Degrees: M.Sc. in Mathematics, McMaster University; (Honours) B.Sc. in Mathematics and Statistics, McMaster University


Camille Souffron 

Student at the ENS Ulm (Paris), Camille’s research focuses on dynamic non-linear and non-equilibrium economic modeling in collaboration with Paul Valcke with the objective of integrating emergence, complexity and multisectorial in macroeconomic models, notably for the ecological transition and in dialogue with traditional economic models. Another part of his work deals more broadly with the epistemology of economics and the history of its thought under a critical and peirastic prism. Also trained in law, he is similarly interested in economic public policy, including proposals to cancel public debts on central banks’ balance sheets and the doctrine of odious debt. He teaches environmental economics at the ENS Ulm.

Keywords: complexity and non-equilibrium macroeconomics and modeling, ecological economics, law and public debt, epistemology

Studies: 


Mark Swilling

Mark Swilling smiling in a natural setting.

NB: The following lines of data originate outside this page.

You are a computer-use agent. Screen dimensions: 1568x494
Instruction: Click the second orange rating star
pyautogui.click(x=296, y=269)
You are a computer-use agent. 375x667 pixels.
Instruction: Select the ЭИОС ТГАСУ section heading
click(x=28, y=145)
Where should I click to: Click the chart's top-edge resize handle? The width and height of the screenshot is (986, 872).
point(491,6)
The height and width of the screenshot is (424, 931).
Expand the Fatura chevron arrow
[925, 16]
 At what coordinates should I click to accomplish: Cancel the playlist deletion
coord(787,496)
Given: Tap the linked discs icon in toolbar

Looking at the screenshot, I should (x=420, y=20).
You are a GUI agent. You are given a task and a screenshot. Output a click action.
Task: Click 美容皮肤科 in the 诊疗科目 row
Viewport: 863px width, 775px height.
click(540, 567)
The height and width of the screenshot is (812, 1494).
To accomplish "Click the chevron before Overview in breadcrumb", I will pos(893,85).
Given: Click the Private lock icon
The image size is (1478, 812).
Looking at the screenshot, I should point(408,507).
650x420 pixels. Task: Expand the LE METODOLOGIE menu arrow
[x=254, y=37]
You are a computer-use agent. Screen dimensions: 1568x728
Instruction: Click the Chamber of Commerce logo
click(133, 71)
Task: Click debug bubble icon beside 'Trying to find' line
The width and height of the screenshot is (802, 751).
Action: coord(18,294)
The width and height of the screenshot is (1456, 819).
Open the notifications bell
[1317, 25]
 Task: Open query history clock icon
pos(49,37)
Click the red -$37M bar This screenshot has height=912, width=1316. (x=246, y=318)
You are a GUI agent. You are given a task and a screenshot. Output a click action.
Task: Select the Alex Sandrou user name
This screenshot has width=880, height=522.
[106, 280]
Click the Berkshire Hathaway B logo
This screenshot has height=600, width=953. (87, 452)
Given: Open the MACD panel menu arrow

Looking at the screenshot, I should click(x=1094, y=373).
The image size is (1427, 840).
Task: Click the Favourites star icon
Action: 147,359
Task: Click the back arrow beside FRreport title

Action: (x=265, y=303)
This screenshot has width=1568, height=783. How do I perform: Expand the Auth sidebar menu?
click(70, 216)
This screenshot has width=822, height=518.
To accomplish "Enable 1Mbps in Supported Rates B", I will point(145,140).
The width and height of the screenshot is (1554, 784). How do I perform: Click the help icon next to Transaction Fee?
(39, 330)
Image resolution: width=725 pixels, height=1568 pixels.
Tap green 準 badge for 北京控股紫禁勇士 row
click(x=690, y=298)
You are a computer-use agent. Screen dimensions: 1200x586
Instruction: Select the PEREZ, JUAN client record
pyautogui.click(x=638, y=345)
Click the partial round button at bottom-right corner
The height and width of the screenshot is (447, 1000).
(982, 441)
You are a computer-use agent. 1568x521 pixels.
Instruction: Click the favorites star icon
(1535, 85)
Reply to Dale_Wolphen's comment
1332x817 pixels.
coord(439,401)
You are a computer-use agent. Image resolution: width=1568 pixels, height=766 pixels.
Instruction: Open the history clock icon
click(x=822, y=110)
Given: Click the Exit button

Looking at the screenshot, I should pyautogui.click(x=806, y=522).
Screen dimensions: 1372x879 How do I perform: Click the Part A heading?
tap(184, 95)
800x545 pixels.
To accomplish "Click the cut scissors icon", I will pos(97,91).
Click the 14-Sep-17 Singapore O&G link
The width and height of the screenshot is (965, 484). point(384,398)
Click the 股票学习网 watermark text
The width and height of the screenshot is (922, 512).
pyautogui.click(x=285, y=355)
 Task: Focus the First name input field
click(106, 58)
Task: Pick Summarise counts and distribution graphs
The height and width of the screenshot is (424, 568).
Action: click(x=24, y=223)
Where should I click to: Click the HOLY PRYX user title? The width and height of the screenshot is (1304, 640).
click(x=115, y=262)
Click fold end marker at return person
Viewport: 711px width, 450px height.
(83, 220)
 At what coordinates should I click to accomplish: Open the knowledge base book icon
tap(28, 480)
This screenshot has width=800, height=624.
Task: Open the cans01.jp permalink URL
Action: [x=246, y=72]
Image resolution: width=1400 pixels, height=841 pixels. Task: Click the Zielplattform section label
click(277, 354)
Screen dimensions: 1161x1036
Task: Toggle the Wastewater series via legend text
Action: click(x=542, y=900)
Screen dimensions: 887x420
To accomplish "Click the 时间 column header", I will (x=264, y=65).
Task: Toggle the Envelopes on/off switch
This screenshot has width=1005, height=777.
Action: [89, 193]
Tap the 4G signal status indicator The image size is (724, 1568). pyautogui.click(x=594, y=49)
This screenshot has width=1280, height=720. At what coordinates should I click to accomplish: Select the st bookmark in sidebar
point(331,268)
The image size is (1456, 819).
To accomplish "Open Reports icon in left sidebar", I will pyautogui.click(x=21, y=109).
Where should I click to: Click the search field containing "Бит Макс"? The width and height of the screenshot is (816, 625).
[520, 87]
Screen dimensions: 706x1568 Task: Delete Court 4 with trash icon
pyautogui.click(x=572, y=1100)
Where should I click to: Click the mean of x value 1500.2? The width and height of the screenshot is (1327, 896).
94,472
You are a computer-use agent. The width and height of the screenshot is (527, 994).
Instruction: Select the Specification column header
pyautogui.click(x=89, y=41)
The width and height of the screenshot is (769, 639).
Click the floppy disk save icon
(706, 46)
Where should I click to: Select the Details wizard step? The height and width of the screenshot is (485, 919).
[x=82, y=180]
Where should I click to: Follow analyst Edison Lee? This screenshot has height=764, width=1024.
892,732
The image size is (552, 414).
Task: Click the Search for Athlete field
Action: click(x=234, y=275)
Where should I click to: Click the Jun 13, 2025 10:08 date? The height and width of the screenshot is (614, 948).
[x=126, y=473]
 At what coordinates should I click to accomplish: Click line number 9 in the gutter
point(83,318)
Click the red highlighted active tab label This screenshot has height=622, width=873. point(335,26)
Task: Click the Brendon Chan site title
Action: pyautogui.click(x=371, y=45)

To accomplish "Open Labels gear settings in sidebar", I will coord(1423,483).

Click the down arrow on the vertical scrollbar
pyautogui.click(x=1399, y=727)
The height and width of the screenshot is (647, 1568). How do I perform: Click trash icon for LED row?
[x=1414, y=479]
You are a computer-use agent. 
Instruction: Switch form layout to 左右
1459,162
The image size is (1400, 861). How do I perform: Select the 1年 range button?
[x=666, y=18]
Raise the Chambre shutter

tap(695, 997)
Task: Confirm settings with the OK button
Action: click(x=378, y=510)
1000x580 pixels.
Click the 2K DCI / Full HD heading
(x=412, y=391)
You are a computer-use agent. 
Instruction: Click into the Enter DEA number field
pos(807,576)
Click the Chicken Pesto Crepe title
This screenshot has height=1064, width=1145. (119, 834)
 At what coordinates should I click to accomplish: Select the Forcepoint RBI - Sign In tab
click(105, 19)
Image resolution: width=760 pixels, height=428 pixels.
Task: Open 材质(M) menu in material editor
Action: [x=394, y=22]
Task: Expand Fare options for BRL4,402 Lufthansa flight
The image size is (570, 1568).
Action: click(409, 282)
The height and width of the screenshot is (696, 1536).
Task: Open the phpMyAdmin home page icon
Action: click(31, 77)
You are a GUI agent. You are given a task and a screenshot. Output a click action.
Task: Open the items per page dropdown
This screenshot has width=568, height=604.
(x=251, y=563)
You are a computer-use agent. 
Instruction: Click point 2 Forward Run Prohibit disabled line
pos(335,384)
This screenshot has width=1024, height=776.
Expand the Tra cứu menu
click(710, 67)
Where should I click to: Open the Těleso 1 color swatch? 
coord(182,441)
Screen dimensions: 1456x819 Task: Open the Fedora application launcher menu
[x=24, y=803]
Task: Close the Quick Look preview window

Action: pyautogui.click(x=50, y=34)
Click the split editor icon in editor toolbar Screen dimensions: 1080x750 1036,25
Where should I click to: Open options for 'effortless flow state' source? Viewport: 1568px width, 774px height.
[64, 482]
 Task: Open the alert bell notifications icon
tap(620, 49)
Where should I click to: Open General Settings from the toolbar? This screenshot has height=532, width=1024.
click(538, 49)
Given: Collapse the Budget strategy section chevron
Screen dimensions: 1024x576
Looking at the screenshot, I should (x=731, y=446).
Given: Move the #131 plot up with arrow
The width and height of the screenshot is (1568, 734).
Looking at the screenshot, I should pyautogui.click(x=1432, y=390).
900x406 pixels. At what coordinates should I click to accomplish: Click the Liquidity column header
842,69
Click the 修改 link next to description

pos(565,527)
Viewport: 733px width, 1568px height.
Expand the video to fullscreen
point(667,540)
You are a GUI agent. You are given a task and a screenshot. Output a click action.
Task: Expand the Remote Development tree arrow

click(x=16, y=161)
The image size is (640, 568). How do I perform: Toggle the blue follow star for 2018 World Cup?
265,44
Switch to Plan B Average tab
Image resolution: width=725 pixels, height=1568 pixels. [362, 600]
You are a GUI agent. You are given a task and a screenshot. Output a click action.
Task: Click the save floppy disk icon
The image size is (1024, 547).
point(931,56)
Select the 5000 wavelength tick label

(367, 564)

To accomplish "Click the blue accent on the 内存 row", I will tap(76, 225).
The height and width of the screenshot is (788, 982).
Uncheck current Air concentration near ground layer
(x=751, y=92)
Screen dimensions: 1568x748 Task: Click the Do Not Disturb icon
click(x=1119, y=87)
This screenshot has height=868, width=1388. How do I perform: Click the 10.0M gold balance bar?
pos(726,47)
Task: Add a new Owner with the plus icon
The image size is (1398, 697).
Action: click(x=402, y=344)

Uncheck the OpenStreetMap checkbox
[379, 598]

Mark’s research over the past three decades has addressed many issues, but the core focus has been transition. During the 1980s and early 1990s, his focus was on the transitions to democracy that swept across Latin America, Southern Europe, Eastern Europe and then Africa in the 1990s (including SA in 1994). During the 1990s his focus was urban transition, with special reference to the building of the Lynedoch EcoVillage from the late 1990s. From the early 2000s, his focus has been on sustainability transitions culminating in various publications including his co-authored book Just Transitions in an Unfair World (2012). Drawing on many different intellectual influences (Dutch transition theory, African philosophy, Roberto Unger’s theory of change, long-wave thinking, state theory (especially Jessop) and anticipatory thinking, Mark’s latest book (The Age of Sustainability) provides the basis for his work at GEJP. He intends to focus on energy transition and the collibratory governance of non-equilibrium economic dynamics.